Terrible méprise pour un  garçon décillé qui ne demandait finalement pas grand-chose, sinon le pur bonheur d’atteindre les Champs-Élysées. « Finir le Tour, murmurait-il en effet, c’est une émotion plus grande que tout ! »[5] Mais, encore une fois, répétons que dans les années quatre-vingt-dix, l’émotion était devenue un songe-creux ! Sauf, peut-être, ce fameux jour de mars 1995, quand Pascal Lance, formé très jeune à l’exercice du contre-la-montre, boucla la troisième étape du Critérium International à la manière d’un boulet de canon. Son temps ? 22mn 59s pour les 18,5 kilomètres tracés entre Graulhet et Lavaur ! Un exploit semblait-il, puisqu’il repoussait un certain Kasputis à 1 mn 2sec. Mais comme de curieux phénomènes se disputaient le classement général, le Lorrain, qui en avait vu d’autres, fila prendre une douche, persuadé que sa marque serait effacée. Puis Vandenbroucke, le prodige de Belgique, acheva le parcours : Pascal Lance le battait de 44 sec ! Puis Breukink, l’ancien patron de la PDM, coupa la ligne à son tour : lui aussi était battu, et de 14 sec ! Vint Berzin, le dernier lauréat du Giro : battu de 7 sec ! Et Bobrik, dernier lauréat du Tour de Lombardie, donné favori : battu de 25 sec ! Enfin, se profila Jalabert, leader de l’épreuve, futur champion du monde de la spécialité : battu de 12 sec ! On devine la suite, le branle-bas. Pascal Lance, qui crut d’abord « à une blague »[6], dut être ramené d’urgence sur le podium où il s’offrit un triomphe à son image, modeste et serein. 

Voilà donc comment s’écrivit son aventure. Pour qui sait y voir, ce fut celle d’un brave pétri de classe, au cœur énorme, à la tête bien faite. Évidemment, il eut la malchance de courir au mauvais moment, contre de mauvaises gens. Mais il les a mouchés une fois, pour l’exemple. On lui serre volontiers la main. 

  

© Christophe Penot

Retrouvez chaque mois la suite de cette série de portraits dans La France Cycliste,
le magazine officiel de la Fédération Française de Cyclisme.

 

Pascal Lance en bref 

 

Né le 23 janvier 1964 à Toul.


Professionnel chez Toshiba (1989 à 1991), Z (1992), Gan (1993 à 1995), Force Sud (jusqu’au 1er juillet 1996), Aubervilliers (fin 1996), Big-Mat-Auber’ 93 (1997). 
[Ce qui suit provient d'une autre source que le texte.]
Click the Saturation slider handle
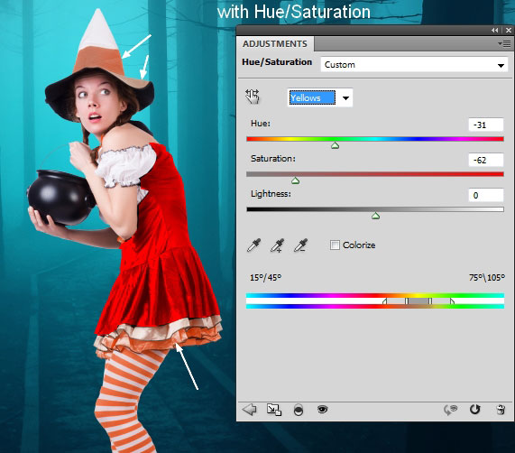tap(295, 180)
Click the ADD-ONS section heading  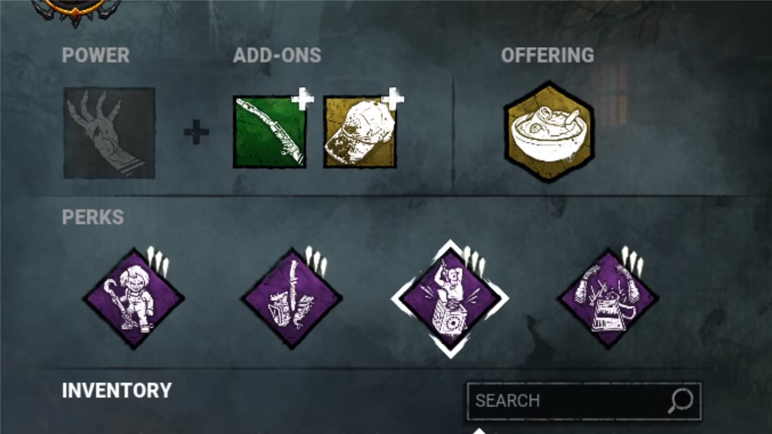pyautogui.click(x=277, y=55)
Principales performances : Chrono des Herbiers 1987 (amateur), 1988 et 1994 (open), 1995 ;  3e étape Tour du Vaucluse 1989 ; 3e étape Tour d’Andalousie 1990 ; Tour du Poitou-Charentes 1992 ; 3e étape A Route du Sud 1993 ; 4e étape B Circ. de la Sarthe 1993 ; 3e et 4e étapes Tour de l’Ain 1993 ; 3e étape Crit. International 1995 ; 4e étape du Cir. de la Sarthe 1995 ; prol. Régio Tour 1995 ; G.P. du Canton de Woippy 1996. 

  


[1] Voir Miroir du Cyclisme n° 416, mars 1989, p. 36.

[2] Ibid.

[3] L’Humanité, p. 5 juin 1998.

[4] Ibid.

[5] Ibid.

[6] La Dépêche du Midi, 9 juillet 2011.